Per quanto attiene alla quantificazione del danno non patrimoniale causato ai nostri assistiti, si è tenuto conto del danno iure proprio da perdita del rapporto parentale (opportunamente decurtato per valorizzarne la qualificazione in termini di perdita di chances) e, per il danno patrimoniale, si è considerata la sopravvenuta mancanza del sostegno economico che Sergio avrebbe potuto offrire ai figli, ancorché adulti.

Naturalmente la liquidazione è stata effettuata in via equitativa, a maggior ragione in quanto inserita nel contesto di un accordo transattivo.

Nondimeno, nella componente di danno non patrimoniale è stato considerato anche il pregiudizio all’integrità fisica e psichica patito dallo stesso Sergio. Per due mesi, nello specifico 61 giorni, Sergio ha visto ogni giorno la sua fine più vicina, in modo presente e lucido. Questa sofferenza psichica – percepire in modo consapevole la gravità della propria condizione e l’imminente esito infausto – viene identificata nel danno catastrofale (detto anche ‘catastrofico’ o ‘terminale’), da liquidare secondo criteri di proporzionalità e di equità (si veda, da ultimo, Cass. III, 20/06/2019, n. 16592; nello stesso senso, Cass. III, 23/10/2018, n. 26727; Cass. III, 17/10/2016, n. 20915; Cass. III, 31/10/2014, n. 23183).

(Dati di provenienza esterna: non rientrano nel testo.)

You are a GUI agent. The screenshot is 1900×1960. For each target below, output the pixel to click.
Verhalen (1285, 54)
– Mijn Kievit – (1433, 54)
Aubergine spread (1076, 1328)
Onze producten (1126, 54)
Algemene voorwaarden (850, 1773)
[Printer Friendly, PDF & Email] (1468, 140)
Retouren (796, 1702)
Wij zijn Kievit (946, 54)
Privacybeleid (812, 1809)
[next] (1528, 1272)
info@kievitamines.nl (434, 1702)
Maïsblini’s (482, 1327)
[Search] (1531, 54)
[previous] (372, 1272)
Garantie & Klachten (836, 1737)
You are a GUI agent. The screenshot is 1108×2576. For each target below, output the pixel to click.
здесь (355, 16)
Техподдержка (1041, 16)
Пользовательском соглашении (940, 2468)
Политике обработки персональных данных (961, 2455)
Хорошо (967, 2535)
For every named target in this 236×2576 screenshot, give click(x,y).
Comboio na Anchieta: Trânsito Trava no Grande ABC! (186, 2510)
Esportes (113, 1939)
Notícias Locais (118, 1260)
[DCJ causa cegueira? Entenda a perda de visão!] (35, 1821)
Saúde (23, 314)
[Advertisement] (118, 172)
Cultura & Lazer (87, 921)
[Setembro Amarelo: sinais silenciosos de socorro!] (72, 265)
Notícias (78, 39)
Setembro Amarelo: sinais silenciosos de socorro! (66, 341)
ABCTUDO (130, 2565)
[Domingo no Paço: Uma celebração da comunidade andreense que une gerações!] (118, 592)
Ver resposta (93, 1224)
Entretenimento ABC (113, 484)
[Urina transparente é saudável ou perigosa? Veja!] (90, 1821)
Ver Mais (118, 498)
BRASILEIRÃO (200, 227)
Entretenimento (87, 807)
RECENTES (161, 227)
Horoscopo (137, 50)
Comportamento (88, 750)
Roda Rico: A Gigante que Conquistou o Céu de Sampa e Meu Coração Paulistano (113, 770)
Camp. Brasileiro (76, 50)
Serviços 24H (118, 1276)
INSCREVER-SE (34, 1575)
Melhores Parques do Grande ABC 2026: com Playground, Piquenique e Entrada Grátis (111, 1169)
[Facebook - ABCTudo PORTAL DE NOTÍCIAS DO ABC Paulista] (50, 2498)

Come ribadito dalla Corte di Cassazione nel decidere su un nostro ricorso presentato per un altro caso, tale danno “catastrofale” (o “catastrofico”) è risarcibile a prescindere dall’apprezzabilità dell’intervallo temporale intercorso tra le lesioni e il decesso, rilevando soltanto l’integrità della sofferenza medesima.

In effetti Sergio, a causa del ritardo diagnostico e terapeutico di cui è stato vittima, è stato altresì privato della possibilità di prendere atto e fare i conti con l’evoluzione del suo quadro patologico e di pianificare il suo tempo, di affrontare la prospettiva del distacco da familiari ed amici, nonché di gestire le questioni materiali ed economiche, vedendosi improvvisamente catapultato in un’inaccettabile realtà di malattia avanzata.

Come ha puntualizzato la Suprema Corte in diverse occasioni (da ultimo Cass. III, 15/04/2019, n. 10424):

In presenza […] di colpevoli ritardi nella diagnosi di patologie ad esito infausto, l’area dei danni risarcibili non si esaurisce […], nel pregiudizio recato alla integrità fisica del paziente (privato, in ipotesi, della possibilità di guarigione o, in alternativa, di una più prolungata – e qualitativamente migliore – esistenza fino all’esito fatale), ma include la perdita di un “ventaglio” di opzioni, con le quali affrontare la prospettiva della fine ormai prossima […]”.